This is a stitch I had heard of before, but have never stitched. Like most of these stitches, I feel it would have been a good stitch to have known before! Whilst on my sampler elephant, I have used it decoratively, I have a feeling it would really come into its own when edging and finishing off items like needle cases and journal covers.
I was a little boring with my thread selection this time round. Back to plain DMC in two colours, and using two strands. Depending on the effect you were going for, I imagine you can get a lot out of this stitch just by changing the threads used. If it suited your embroidery, it would also be another good chance to dig out those variegated threads.
I actually found this stitch to be straight forward to stitch, through playing around with the base foundation stitches, I learnt how it works best to my eye.
The first step is to lay a foundation row of back stitches. Whilst playing around with the stitch and experimenting with the effect the different lengths of this foundation stitch, I found it looked best (to me anyway!) if those stitches were smaller.
The second step is to weave your second thread through these foundation stitches, the ‘bottom’ weave misses one backstitch, and the top one goes backwards to weave into this missed stitch.

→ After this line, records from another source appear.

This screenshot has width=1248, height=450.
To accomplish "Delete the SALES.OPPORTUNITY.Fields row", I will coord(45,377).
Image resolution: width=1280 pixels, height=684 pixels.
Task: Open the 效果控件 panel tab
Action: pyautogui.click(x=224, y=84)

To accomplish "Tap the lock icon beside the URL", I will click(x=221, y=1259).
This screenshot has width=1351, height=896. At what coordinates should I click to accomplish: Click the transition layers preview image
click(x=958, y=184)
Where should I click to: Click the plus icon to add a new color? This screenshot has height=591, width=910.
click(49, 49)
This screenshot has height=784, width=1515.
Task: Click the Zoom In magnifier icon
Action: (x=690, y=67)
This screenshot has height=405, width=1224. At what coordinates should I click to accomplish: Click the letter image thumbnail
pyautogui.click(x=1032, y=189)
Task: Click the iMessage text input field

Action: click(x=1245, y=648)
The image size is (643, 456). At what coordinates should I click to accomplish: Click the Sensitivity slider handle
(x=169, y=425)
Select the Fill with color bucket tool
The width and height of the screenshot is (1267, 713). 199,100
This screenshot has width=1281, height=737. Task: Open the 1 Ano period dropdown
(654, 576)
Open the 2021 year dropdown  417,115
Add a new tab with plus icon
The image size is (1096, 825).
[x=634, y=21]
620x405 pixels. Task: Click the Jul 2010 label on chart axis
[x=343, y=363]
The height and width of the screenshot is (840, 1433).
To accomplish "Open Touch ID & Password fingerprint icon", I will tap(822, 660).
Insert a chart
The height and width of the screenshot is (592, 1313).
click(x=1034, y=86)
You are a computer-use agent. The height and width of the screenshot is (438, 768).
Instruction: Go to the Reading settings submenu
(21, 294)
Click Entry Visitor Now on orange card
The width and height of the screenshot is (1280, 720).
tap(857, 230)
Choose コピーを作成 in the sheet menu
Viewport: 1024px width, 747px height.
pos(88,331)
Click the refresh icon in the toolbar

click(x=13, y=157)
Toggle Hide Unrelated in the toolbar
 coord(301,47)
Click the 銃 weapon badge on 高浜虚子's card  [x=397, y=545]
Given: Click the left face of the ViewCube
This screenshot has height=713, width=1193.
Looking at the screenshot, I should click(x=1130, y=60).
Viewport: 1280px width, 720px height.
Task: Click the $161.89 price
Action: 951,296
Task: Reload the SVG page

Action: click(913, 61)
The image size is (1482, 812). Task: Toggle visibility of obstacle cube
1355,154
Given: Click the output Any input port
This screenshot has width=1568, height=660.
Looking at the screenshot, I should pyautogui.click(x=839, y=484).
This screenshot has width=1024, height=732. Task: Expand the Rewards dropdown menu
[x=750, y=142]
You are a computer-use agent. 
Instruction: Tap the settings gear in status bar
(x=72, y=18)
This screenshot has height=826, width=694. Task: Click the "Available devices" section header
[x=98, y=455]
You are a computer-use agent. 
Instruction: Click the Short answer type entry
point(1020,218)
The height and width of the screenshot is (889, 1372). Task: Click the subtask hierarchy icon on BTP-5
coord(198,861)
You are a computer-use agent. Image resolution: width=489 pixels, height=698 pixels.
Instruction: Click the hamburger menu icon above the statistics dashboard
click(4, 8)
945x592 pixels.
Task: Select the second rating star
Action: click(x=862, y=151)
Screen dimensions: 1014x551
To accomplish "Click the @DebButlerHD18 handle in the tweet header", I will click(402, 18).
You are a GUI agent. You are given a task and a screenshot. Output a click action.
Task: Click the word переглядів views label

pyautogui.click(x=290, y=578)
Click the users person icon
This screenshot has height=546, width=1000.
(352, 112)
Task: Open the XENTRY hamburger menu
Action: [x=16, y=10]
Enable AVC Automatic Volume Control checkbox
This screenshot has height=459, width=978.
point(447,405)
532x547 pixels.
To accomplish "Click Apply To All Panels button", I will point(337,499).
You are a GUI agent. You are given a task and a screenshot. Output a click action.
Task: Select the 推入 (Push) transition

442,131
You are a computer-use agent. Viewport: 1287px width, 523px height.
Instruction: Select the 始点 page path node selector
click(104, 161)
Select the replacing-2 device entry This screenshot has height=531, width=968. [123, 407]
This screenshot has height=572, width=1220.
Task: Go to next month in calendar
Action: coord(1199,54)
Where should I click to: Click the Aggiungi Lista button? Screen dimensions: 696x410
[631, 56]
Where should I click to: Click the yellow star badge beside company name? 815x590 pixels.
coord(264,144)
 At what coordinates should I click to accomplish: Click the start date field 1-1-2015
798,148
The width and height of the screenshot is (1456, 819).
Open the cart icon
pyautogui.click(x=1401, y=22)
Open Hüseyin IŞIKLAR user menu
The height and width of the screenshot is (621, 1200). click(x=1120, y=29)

If you are after ‘proper’ instructions, head over to Pintangle where Sharon has explained it much better!
The tip I found for the weaving backwards from the top, was that it was easier to have a small loop of the bottom weave to hold before pulling it through completely, as it made it easier to get the needle to sit on top of this stitch.
When using the stitch with two parallel lines (well mine were a bit wonky as I did it by sight!), it was a little more difficult to weave as I was dodging the second row, but all in all it was a good little experiment!